SE's identify files by Storage URL or SURL, but these SURL's are not very descriptive; e.g. a SURL might look like this:
srm://gb-se-ams.els.sara.nl/dpm/els.sara.nl/home/lsgrid/generated/2008-02-28/file2868595b-ae21-4d6a-8a60-0ed4a668b809
The logical file catalog (LFC) allows you to give more descriptive names to your files, and to order your files in a directory structure. Bear in mind that the LFC is not itself a storage system. It's just a database that keeps track of your files.

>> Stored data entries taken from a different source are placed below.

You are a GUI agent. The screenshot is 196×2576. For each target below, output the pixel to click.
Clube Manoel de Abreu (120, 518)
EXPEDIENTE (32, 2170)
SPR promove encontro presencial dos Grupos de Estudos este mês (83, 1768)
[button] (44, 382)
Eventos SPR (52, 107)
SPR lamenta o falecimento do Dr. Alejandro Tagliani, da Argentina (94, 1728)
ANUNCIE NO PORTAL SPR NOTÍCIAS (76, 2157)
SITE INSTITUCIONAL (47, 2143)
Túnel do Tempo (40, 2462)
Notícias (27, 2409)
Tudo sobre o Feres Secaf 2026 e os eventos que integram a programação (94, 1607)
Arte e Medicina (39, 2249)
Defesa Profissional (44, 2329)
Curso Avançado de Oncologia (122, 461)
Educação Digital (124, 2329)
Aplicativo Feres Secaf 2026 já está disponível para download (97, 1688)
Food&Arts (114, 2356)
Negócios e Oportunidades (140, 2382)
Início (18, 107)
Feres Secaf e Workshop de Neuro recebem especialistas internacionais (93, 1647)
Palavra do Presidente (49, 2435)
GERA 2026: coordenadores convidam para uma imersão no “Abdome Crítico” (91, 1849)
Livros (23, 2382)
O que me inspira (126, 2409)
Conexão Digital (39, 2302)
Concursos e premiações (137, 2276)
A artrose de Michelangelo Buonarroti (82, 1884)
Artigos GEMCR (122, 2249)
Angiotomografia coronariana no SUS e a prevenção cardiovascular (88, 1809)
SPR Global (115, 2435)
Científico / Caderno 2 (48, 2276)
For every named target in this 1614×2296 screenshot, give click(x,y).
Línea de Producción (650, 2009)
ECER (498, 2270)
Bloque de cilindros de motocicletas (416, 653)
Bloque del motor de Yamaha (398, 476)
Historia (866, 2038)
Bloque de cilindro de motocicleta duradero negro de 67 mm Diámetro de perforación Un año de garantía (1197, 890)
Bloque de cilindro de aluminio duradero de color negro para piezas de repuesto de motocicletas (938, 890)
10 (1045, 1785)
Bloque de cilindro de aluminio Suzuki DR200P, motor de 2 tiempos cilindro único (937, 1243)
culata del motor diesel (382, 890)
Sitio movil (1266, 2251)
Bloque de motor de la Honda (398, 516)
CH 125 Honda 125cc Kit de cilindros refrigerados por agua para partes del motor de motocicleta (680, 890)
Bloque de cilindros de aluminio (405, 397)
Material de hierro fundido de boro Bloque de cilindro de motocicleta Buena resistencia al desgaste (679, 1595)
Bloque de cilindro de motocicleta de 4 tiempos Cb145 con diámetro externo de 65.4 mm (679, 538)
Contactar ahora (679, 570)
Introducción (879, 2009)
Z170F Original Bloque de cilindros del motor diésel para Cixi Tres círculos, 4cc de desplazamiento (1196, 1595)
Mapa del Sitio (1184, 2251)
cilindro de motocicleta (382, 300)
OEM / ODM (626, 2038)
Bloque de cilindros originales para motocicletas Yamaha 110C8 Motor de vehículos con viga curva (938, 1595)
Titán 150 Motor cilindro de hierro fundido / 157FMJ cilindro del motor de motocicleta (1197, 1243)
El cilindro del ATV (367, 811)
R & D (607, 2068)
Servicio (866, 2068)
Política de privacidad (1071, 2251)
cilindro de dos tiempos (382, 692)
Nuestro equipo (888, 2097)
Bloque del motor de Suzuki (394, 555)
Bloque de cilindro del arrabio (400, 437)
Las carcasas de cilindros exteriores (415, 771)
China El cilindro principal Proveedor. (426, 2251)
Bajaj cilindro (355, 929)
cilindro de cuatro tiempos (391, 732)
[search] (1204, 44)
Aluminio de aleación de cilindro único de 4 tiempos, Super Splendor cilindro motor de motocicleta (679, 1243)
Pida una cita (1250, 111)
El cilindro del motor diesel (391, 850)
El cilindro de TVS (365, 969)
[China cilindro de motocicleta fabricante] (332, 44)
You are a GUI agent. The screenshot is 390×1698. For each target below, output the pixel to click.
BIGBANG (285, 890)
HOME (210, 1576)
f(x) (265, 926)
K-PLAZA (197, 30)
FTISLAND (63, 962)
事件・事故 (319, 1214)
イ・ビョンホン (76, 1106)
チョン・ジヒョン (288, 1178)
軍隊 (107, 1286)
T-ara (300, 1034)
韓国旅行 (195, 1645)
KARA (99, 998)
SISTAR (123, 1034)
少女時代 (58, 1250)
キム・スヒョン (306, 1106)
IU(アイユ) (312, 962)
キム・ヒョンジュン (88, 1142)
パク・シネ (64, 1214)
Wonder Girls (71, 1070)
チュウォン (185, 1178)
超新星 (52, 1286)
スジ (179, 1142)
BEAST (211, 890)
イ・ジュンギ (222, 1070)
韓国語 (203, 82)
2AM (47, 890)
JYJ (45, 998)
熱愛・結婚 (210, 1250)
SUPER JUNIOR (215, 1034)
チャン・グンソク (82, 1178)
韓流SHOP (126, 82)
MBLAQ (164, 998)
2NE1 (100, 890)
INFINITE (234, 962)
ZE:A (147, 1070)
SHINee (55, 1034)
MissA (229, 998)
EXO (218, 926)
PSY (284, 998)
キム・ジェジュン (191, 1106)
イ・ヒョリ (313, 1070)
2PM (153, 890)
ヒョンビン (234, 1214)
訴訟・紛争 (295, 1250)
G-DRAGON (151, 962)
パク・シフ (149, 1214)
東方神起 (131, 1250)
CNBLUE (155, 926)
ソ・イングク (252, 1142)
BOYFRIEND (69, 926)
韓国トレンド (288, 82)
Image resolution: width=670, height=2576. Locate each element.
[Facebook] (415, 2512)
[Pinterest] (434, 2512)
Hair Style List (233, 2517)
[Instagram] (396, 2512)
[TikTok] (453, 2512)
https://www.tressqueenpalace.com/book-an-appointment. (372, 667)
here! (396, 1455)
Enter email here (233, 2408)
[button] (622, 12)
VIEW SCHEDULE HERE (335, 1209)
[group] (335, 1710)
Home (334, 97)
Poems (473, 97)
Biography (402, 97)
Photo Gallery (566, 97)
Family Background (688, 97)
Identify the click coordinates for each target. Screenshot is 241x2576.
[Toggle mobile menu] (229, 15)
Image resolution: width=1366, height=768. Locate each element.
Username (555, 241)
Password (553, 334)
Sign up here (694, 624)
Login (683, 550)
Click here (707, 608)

About the command line tools
You can manipulate your data with a set of command line tools. Some of these commands start with lfc-..., while others start with lcg-..., which can be confusing at first.
- lcg-...
- All these commands operate on the data itself. Additionally, some of these commands have "side effects" in the LFC: e.g. the lcg-cr command uploads a file to an SE and registers this file in the LFC under a certain name.
- lfc-...
- These commands only operate on the LFC, and don't manipulate data. E.g. the command lfc-mkdir creates a new directory in the LFC.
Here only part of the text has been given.